Fort Bragg doesn't seem to "get" that it might be a tourist destination. I mean, we were there on Memorial Day weekend and there was stuff to see-- the quilt show, the flea markets, the botanical gardens, the miles of gorgeous coastline, the pretty trees, etc-- and yet a lot of businesses were closed on Sunday or had weird, early hours every day. So even though all the bed & breakfasts were booked up and the brewery pub was crowded it felt like we were getting the inside view of a sleepy little town.
We hit up the botanical gardens on Sunday. It's beautiful, natch. And the walk takes you all the way to the seaside cliffs.
And then we had lunch at a little hot dog restaurant the waitress asked us what we were up to and we said we had been to the botanical gardens. She said "Oh, I haven't been there yet this year. The rhododendrons must be in bloom!"
Another thing to see in Fort Bragg, and the main reason I wanted to go there, was the Glass Beach. The story is that back in the 1940s the Fort Bragg coastline was a dump and people who lived there would just toss their trash over the cliffs (because what better way to enhance the fragile California coast than to throw garbage at it?). In the late '60s the dump was moved inland and years and years of waves have, as their web site puts it, "corrected man's mistakes." I don't know if I would go so far as to say THAT because I definitely saw some of Man's Mistakes still present.
"I can't believe they put a junkyard this close to the ocean."
"Not a junkyard, a DUMP."
"Yeah. We are literally sifting through old garbage."
But the glass.
It shone on the beach and glittered in the water. Like treasures. Like gems.
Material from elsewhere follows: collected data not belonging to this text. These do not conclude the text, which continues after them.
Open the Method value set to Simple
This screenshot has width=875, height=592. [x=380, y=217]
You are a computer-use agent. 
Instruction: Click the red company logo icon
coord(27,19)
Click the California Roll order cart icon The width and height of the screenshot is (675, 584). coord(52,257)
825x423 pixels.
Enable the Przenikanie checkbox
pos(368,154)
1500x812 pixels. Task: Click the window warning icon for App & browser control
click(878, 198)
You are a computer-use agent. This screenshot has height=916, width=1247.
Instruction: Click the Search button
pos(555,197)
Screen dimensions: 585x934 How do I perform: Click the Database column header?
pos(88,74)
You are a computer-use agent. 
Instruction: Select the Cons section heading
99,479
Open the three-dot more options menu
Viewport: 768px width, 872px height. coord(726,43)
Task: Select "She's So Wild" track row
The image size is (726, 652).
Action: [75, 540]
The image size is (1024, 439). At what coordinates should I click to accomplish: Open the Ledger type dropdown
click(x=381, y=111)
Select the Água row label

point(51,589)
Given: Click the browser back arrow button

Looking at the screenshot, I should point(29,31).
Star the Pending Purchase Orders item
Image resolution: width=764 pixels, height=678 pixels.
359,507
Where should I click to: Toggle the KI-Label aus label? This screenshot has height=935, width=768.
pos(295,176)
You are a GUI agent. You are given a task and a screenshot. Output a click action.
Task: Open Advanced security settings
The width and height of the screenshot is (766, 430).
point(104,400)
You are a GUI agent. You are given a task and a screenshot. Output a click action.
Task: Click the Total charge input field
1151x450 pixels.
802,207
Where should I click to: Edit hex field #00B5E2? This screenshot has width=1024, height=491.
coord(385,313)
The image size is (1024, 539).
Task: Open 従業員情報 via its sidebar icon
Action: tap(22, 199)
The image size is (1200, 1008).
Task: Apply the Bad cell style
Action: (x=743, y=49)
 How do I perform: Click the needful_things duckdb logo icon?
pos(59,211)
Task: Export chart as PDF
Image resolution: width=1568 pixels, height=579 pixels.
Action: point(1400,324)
I spent literally hours raking my fingers over the rocks finding interesting and pretty glass fragments. At first I wanted only perfectly rounded opaqued pieces but after awhile I started to appreciate the oddly shaped pieces, the jagged or rough ones, the bits of ceramic and pottery, the scraps where you could still make out writing, the funny little lumps that might have once been a mug handle or bottle base. I was fascinated by the beauty and the surreality.
We even checked out the Sea Glass Museum on Sunday and learned about the rarities of the various stones and how the proprietor takes a kayak to the sea-accessible portion of the original dump where he finds "the really good stuff."
So. My weekend in Fort Bragg was fun, relaxing, and interesting. I came home with some lovely, old-ladyish souvenirs.